Quill sat hunched on pukwe mats while her daughter, whom she’d just named Mary after the female whiteman’s god, combed through her hair with her fingers, then the clever brush. Mary divided off the hair strand by strand and removed from the hairs louse or egg of louse or husk or sign of such a creature. Lately, Quill had come to abhor these intimate vermin and to believe that they were biting her to disturb and to disarrange her thoughts. From time to time, her daughter dipped her fingers in a little can of kerosene and pinched off a louse. Quill’s thoughts burned. Temptations flared. A harsh volatility depleted her. Quill imagined that if Mary should purse her lips and blow on her head it would burst into flame like a candle. She slapped off her daughter’s hands, jumped up, started working.

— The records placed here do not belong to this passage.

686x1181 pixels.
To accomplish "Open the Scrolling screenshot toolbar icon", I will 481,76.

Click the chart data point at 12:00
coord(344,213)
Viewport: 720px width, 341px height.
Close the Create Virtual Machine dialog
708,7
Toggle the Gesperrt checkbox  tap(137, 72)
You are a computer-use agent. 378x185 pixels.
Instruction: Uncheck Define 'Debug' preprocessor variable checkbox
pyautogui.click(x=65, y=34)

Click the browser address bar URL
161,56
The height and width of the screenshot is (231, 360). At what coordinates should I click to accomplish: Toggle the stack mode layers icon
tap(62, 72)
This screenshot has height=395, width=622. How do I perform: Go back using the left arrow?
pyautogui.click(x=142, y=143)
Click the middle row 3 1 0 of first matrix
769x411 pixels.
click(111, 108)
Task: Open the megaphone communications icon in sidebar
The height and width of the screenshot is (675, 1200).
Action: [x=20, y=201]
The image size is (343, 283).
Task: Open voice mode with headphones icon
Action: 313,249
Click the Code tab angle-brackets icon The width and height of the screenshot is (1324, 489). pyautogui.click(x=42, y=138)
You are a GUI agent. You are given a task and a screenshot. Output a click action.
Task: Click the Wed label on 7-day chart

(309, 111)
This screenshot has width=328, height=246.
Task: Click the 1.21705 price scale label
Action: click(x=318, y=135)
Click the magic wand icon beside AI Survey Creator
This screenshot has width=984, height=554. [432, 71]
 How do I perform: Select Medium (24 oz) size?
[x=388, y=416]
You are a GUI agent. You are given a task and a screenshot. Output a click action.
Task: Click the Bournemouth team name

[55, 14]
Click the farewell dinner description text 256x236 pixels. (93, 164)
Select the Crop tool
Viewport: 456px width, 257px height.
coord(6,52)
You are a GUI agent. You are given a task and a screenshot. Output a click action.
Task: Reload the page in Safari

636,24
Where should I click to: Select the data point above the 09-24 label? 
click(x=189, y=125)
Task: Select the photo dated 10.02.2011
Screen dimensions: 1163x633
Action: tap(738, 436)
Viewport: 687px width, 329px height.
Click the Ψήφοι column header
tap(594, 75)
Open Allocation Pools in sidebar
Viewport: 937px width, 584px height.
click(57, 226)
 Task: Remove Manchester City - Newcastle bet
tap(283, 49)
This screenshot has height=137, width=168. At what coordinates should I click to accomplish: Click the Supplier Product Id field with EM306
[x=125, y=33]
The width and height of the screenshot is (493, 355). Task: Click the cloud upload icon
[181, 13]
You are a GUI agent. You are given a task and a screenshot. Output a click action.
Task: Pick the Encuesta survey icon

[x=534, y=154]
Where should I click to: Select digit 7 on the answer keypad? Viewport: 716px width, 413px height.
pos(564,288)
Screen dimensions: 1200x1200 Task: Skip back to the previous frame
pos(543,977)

Quill wove pukwe angrily, not half as well as Margaret. She moved the reeds between her fingers so quickly that they blurred, but the mats were uneven, the edges loose and sloppy. Who cared? One mat, another, appeared. When she stopped, her strength faded and her eyes rolled back, white around the iris. Her breath came short. A strange fear rode in her, and the only way to keep going was to keep working. Faster. Harder. She knit an extra mat and tossed it aside. Another materialized. The mats kept collecting until the reeds were gone. Yet her heart would not be still.

In the center of the day, she abandoned everyone, left them howling for her, crying for n’gah, n’gah, weakly asking for nibi or soup. She stood and walked into the bush, hiked her skirts and peed standing, frowning distractedly at the moving reeds onshore. Mashkiigikwe had always helped her drive away a spirit that annoyed her, a wild old skeletal woman who kept visiting her and putting evil thoughts into her mind. Suddenly, here the old thing came, scratching her way along through the undergrowth until very suddenly she was right next to Quill, invisible, fingering her skirt, lifting her blouse, touching her legs, laughing at Quill’s slow tears of fright.